■ REQUEST
Output the data lines as a JSON list of strings, one string per line, skipping blank lines. Begin at the line containing "Where should I click to: Select" and stop after the line containing "Open the Tags".

====== PROVIDED RECORDS

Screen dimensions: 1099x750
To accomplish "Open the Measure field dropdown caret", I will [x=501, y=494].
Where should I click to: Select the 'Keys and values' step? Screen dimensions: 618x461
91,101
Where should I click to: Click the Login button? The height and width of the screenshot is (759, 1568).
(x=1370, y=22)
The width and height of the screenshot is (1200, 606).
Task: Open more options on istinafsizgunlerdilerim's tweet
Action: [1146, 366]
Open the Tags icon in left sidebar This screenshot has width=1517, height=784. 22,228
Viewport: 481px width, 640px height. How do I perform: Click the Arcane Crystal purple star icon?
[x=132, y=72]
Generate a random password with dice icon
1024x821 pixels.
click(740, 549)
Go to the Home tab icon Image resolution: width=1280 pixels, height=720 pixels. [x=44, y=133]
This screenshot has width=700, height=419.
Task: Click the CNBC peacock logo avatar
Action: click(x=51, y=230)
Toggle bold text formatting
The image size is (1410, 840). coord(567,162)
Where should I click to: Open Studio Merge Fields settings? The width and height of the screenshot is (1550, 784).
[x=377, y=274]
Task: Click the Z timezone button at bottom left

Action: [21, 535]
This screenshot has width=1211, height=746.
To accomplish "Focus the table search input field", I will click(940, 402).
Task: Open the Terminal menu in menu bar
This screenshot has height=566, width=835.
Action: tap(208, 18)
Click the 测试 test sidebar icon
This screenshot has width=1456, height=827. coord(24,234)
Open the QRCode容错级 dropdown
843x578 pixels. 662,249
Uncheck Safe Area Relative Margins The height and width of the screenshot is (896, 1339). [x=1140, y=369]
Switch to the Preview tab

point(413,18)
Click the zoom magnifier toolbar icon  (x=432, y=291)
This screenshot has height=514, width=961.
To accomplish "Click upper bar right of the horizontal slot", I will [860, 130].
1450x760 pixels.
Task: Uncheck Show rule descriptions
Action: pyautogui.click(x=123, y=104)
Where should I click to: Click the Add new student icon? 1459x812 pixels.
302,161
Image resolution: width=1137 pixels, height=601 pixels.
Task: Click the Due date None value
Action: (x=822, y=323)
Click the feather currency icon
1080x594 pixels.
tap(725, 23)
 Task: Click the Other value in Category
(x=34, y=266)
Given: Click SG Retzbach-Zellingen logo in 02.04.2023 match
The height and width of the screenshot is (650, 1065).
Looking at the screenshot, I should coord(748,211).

============

■ RESPONSE TO THE EXERCISE
[
  "Where should I click to: Select the 'Keys and values' step? Screen dimensions: 618x461",
  "91,101",
  "Where should I click to: Click the Login button? The height and width of the screenshot is (759, 1568).",
  "(x=1370, y=22)",
  "The width and height of the screenshot is (1200, 606).",
  "Task: Open more options on istinafsizgunlerdilerim's tweet",
  "Action: [1146, 366]",
  "Open the Tags icon in left sidebar This screenshot has width=1517, height=784. 22,228"
]